Memories of Porte attempting to lead a team at the Giro in 2014 and 2015 while also thinking about riding for Froome in July act as a case in point that being a leader at one Grand Tour and a domestique at another is difficult to the point of being almost impossible. Alejandro Valverde is perhaps the best exponent of that, most notably finishing third at the Giro d’Italia (as leader) and 6th and 12th (as domestique) at the Tour and Vuelta a España last season. But this is a man with 21 Grand Tours under his belt and even with his preternatural endurance, his final week performances in the latter two events were less than optimal, even though his leader Quintana finished runner-up at the Tour and won the Vuelta. The fact is, if you ride two or more Grand Tours in the same season, one as leader and the other/s as a domestique, it messes with your head; it’s hard enough doing the double in a singular capacity, as Quintana may well discover in his Giro-Tour podium project this year.
So, when you consider the 32-year-old from Launceston has had just the one opportunity to lead a team at a Grand Tour with no further duties required at another, and that opportunity was the Tour and he finished fifth overall, his BMC Racing team had every reason to back him for another few seasons. In any given year there are only ever five guys who can win La Grande Boucle (or any other Grand Tour, for that matter) and at present Porte is one of them. His once obvious bad days were perhaps a product of the role switching required at Team Sky, unable to be singularly focused on one Grand Tour and the confidence that comes with a team that allows him to do that and unequivocally supports such an objective.

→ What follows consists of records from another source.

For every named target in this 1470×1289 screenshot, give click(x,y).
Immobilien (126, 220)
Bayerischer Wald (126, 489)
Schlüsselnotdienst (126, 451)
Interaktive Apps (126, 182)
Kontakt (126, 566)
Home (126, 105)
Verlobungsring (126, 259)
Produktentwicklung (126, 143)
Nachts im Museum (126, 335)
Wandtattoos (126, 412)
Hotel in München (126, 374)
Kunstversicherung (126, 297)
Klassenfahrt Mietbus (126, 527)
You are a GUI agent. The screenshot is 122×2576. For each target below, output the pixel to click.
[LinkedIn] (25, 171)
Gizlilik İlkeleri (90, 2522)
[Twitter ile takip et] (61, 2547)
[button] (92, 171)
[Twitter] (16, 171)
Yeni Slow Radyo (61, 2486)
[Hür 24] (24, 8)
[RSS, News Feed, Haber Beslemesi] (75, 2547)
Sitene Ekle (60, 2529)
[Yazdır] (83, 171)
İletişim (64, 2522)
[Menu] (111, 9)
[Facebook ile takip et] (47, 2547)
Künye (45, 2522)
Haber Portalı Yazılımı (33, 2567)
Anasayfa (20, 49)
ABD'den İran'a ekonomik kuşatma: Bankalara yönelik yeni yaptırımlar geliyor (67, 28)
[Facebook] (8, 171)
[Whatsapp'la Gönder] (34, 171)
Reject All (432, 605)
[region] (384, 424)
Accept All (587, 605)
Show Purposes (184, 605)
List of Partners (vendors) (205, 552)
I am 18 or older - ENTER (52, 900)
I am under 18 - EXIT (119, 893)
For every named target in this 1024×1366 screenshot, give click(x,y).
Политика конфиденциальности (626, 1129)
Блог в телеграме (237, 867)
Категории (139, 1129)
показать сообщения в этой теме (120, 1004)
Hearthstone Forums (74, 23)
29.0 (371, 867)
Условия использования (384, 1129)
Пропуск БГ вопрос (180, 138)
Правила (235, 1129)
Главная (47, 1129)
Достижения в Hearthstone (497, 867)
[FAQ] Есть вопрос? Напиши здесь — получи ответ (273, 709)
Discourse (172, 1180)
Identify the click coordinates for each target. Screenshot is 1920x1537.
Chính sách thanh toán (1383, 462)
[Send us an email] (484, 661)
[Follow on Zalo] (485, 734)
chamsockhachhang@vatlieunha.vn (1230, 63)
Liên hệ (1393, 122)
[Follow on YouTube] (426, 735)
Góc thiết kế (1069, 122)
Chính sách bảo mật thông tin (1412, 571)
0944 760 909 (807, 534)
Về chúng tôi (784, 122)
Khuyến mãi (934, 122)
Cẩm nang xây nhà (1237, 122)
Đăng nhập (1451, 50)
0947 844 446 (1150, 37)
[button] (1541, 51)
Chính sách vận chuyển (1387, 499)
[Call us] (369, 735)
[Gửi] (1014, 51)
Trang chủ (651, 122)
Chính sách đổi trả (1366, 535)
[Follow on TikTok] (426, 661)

Judging from his results this season, Porte and BMC have every reason to believe he can win this year’s Tour, though it’s a tad too far to say he’s the favourite, as Froome told SBS in an interview before the start. That’s the Kenyan-born Brit attempting to lull him into a false sense of security, which, after the mugging he got on the final day of the Critérium du Dauphiné, won’t happen again. If he does win, he’ll be the first since Oscar Pereiro in 2006 to go from having never made a Grand Tour podium to winning the biggest bike race of all.
It’ll be remarkable, but certainly not unfathomable.